Enforcement of road safety especially in the PSV sub-sector is key, and NTSA has indeed deployed resources to this end. We continue to search for innovative means to reduce the carnage on our roads. In collaboration with the National Road Safety Trust through Georgetown University, USA, and other private sector participants, we have such an innovation in the Zusha! campaign.

Zusha! stickers will be placed inside PSVs in clear view of the passengers to empower them to express concerns directly to the PSV driver over reckless and dangerous driving. The stickers, ever-present in the passenger cabins, legitimise complaints and allow those who might otherwise feel powerless to voice their demands for what is surely their right: a safe ride.

A lottery run by Direct Line Assurance provides incentives to owners and drivers to keep the stickers in place and each week, any vehicle insured by the company and with stickers inserted is eligible to win a prize of Ksh15,000.

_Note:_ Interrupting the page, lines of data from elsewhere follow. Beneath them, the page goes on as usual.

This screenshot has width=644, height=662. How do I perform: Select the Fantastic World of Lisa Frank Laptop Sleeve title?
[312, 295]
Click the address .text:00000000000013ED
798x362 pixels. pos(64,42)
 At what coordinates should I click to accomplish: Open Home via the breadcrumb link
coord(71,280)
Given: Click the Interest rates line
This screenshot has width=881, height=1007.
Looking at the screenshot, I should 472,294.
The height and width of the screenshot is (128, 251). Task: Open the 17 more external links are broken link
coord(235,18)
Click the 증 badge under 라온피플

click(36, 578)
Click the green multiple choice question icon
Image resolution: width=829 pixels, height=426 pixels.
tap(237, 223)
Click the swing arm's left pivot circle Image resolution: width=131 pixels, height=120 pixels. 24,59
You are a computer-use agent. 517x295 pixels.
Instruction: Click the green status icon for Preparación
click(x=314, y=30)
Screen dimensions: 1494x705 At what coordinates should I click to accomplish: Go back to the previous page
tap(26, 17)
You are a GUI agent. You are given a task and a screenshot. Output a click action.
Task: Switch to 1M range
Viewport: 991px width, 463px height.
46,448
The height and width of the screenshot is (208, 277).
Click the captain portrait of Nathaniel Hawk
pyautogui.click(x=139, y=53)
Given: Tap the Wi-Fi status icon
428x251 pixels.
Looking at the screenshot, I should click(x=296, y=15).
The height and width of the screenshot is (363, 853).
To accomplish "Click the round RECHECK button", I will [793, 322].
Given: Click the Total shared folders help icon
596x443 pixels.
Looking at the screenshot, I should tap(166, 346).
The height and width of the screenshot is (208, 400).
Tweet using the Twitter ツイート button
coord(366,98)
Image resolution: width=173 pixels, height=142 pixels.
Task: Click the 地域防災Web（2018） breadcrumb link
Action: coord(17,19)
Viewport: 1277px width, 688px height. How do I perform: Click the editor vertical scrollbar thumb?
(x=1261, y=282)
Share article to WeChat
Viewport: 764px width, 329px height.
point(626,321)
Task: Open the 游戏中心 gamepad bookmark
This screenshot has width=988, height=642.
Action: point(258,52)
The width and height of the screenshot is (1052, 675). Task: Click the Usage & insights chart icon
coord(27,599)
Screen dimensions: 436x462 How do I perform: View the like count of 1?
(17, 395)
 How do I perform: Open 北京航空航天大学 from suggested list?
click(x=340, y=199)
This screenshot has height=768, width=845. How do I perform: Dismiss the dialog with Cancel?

In previous campaigns, researchers from Georgetown University in the USA worked with Direct Line Assurance and other insurance companies to test the efficacy of the stickers, and found that vehicles with the stickers were up to 50 per cent less likely to be involved in an accident.

We know that giving passengers the authority and the right to speak their minds can be an important component of an effective multi-faceted strategy to improve PSV safety. We hope the public will rise to this call to action, and help make their next matatu ride a safer one.

Globally, road traffic crashes are responsible for about 1.24 million deaths annually and are the leading cause of death for people aged between 15 and 29 years. In Kenya, NTSA records show that an average of 3,000 people die annually due to road traffic crashes.

The total road fatalities in Kenya in 2014 stood at 2,907, which translated to a total reduction of 10 per cent as compared to 2013. This drop was mainly achieved due to the introduction and implementation of various interventions by the Government through the NTSA.

In 2014, the public service vehicle sector contributed to 42 per cent of the total fatalities reported. This is the more reason why the Zusha! campaign targets PSVs.

Road safety concerns everyone, and is a message that needs repeating. For change to happen on our roads, everyone in society needs to be aware of existing laws and regulations and support enforcement initiatives. Road safety can only become a reality through the deliberate efforts of many individuals and many sectors of society.

Time has come for more joint and concerted action – and much greater public awareness and education. The launch of the Zusha campaign therefore presents us all a great opportunity to strengthen road safety messages and reinforce efforts to confront the serious issues of traffic safety especially those related to PSVs.